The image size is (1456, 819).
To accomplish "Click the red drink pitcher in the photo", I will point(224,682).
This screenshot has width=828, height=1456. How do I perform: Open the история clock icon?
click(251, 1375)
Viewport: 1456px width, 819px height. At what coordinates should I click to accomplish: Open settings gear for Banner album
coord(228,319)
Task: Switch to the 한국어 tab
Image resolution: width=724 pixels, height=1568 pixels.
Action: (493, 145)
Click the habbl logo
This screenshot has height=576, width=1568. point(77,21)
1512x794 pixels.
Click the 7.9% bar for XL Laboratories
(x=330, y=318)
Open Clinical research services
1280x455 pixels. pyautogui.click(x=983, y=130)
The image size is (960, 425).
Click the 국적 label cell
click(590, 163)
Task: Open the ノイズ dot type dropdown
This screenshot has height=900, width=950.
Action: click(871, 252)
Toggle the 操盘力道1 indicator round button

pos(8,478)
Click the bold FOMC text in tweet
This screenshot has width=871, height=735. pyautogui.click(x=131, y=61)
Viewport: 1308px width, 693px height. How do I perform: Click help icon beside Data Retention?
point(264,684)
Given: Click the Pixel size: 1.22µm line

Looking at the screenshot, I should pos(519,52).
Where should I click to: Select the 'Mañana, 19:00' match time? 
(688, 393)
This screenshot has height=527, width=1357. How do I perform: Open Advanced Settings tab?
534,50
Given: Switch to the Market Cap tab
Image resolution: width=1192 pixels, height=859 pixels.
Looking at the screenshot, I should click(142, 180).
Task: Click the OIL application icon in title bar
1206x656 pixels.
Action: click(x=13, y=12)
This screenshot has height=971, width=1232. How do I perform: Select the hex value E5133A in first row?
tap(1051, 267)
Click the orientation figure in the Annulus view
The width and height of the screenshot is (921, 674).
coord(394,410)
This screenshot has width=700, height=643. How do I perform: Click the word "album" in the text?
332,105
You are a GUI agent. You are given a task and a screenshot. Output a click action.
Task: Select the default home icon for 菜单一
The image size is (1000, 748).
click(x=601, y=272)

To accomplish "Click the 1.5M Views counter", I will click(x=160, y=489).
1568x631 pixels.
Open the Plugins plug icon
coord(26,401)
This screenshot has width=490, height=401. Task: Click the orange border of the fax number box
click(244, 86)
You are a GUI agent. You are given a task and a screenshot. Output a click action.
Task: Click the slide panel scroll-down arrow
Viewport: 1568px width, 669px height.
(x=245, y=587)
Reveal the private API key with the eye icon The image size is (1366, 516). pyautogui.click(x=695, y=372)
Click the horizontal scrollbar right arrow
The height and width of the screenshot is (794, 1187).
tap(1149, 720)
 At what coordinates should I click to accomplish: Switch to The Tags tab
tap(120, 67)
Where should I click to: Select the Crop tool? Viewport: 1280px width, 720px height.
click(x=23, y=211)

• [DESCRIPTION OF THE TASK]
Copy out the entries above, changing "Crop tool" to "Brush tool" and leaving every other part untouched.

• [FULL RESPONSE]
The image size is (1456, 819).
To accomplish "Click the red drink pitcher in the photo", I will point(224,682).
This screenshot has width=828, height=1456. How do I perform: Open the история clock icon?
click(251, 1375)
Viewport: 1456px width, 819px height. At what coordinates should I click to accomplish: Open settings gear for Banner album
coord(228,319)
Task: Switch to the 한국어 tab
Image resolution: width=724 pixels, height=1568 pixels.
Action: (493, 145)
Click the habbl logo
This screenshot has height=576, width=1568. point(77,21)
1512x794 pixels.
Click the 7.9% bar for XL Laboratories
(x=330, y=318)
Open Clinical research services
1280x455 pixels. pyautogui.click(x=983, y=130)
The image size is (960, 425).
Click the 국적 label cell
click(590, 163)
Task: Open the ノイズ dot type dropdown
This screenshot has height=900, width=950.
Action: click(871, 252)
Toggle the 操盘力道1 indicator round button

pos(8,478)
Click the bold FOMC text in tweet
This screenshot has width=871, height=735. pyautogui.click(x=131, y=61)
Viewport: 1308px width, 693px height. How do I perform: Click help icon beside Data Retention?
point(264,684)
Given: Click the Pixel size: 1.22µm line

Looking at the screenshot, I should pos(519,52).
Where should I click to: Select the 'Mañana, 19:00' match time? 
(688, 393)
This screenshot has height=527, width=1357. How do I perform: Open Advanced Settings tab?
534,50
Given: Switch to the Market Cap tab
Image resolution: width=1192 pixels, height=859 pixels.
Looking at the screenshot, I should click(142, 180).
Task: Click the OIL application icon in title bar
1206x656 pixels.
Action: click(x=13, y=12)
This screenshot has height=971, width=1232. How do I perform: Select the hex value E5133A in first row?
tap(1051, 267)
Click the orientation figure in the Annulus view
The width and height of the screenshot is (921, 674).
coord(394,410)
This screenshot has width=700, height=643. How do I perform: Click the word "album" in the text?
332,105
You are a GUI agent. You are given a task and a screenshot. Output a click action.
Task: Select the default home icon for 菜单一
The image size is (1000, 748).
click(x=601, y=272)

To accomplish "Click the 1.5M Views counter", I will click(x=160, y=489).
1568x631 pixels.
Open the Plugins plug icon
coord(26,401)
This screenshot has width=490, height=401. Task: Click the orange border of the fax number box
click(244, 86)
You are a GUI agent. You are given a task and a screenshot. Output a click action.
Task: Click the slide panel scroll-down arrow
Viewport: 1568px width, 669px height.
(x=245, y=587)
Reveal the private API key with the eye icon The image size is (1366, 516). pyautogui.click(x=695, y=372)
Click the horizontal scrollbar right arrow
The height and width of the screenshot is (794, 1187).
tap(1149, 720)
 At what coordinates should I click to accomplish: Switch to The Tags tab
tap(120, 67)
Where should I click to: Select the Brush tool? Viewport: 1280px width, 720px height.
click(x=23, y=211)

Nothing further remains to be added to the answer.